** EXTRACTED RECORDS follows **
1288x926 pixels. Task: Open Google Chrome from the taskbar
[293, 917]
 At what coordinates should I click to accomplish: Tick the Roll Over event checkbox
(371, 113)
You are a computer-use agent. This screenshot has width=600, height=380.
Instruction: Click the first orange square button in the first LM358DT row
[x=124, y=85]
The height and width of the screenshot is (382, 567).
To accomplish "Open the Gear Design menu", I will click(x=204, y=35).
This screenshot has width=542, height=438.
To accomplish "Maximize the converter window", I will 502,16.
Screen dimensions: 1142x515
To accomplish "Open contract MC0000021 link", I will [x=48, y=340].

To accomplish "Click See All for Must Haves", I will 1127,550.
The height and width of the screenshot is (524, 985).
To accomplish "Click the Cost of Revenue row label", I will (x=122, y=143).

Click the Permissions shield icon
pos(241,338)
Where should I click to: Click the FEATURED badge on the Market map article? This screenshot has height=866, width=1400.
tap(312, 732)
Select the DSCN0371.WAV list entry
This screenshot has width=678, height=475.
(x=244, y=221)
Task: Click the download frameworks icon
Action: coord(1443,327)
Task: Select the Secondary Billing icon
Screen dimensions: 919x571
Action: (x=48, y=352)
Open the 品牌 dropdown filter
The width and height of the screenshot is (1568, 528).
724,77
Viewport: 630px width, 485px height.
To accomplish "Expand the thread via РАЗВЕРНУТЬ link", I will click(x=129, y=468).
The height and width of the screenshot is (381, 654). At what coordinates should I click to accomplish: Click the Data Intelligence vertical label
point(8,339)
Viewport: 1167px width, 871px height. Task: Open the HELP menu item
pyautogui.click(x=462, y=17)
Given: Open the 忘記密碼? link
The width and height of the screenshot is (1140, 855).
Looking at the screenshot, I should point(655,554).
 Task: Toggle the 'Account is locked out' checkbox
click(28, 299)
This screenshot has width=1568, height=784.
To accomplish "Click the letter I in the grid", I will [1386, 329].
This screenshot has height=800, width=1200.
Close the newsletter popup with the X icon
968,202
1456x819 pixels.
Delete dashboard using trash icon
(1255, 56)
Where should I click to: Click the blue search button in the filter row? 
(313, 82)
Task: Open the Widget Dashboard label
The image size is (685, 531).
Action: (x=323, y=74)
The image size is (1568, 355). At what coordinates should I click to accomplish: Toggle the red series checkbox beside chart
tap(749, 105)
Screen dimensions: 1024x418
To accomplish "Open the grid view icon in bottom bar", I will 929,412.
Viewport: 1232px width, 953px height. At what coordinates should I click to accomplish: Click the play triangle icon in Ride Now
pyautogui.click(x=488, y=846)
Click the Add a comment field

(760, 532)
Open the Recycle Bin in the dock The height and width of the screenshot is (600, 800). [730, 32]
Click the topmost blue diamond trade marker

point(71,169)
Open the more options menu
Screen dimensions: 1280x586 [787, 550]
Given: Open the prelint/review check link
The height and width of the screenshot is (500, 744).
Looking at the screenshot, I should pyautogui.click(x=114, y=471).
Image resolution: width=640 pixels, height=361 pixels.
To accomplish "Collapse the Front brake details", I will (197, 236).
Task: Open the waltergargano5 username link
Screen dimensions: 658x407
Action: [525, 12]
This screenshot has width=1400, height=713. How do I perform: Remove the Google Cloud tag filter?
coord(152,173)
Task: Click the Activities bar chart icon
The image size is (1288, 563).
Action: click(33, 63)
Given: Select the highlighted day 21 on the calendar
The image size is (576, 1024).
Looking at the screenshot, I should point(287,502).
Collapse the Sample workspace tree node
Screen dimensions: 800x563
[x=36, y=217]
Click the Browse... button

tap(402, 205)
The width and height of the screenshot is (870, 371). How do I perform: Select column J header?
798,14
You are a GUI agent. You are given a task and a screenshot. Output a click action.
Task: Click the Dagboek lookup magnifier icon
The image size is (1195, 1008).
** End of EXTRACTED RECORDS **
The response must hold only the lines above from the line with "Screen dimensions: 1142x515" through the line with "Given: Open the 忘記密碼? link", each copied exactly, both ends kept.

◆ **EXERCISE RESULT**
Screen dimensions: 1142x515
To accomplish "Open contract MC0000021 link", I will [x=48, y=340].

To accomplish "Click See All for Must Haves", I will 1127,550.
The height and width of the screenshot is (524, 985).
To accomplish "Click the Cost of Revenue row label", I will (x=122, y=143).

Click the Permissions shield icon
pos(241,338)
Where should I click to: Click the FEATURED badge on the Market map article? This screenshot has height=866, width=1400.
tap(312, 732)
Select the DSCN0371.WAV list entry
This screenshot has width=678, height=475.
(x=244, y=221)
Task: Click the download frameworks icon
Action: coord(1443,327)
Task: Select the Secondary Billing icon
Screen dimensions: 919x571
Action: (x=48, y=352)
Open the 品牌 dropdown filter
The width and height of the screenshot is (1568, 528).
724,77
Viewport: 630px width, 485px height.
To accomplish "Expand the thread via РАЗВЕРНУТЬ link", I will click(x=129, y=468).
The height and width of the screenshot is (381, 654). At what coordinates should I click to accomplish: Click the Data Intelligence vertical label
point(8,339)
Viewport: 1167px width, 871px height. Task: Open the HELP menu item
pyautogui.click(x=462, y=17)
Given: Open the 忘記密碼? link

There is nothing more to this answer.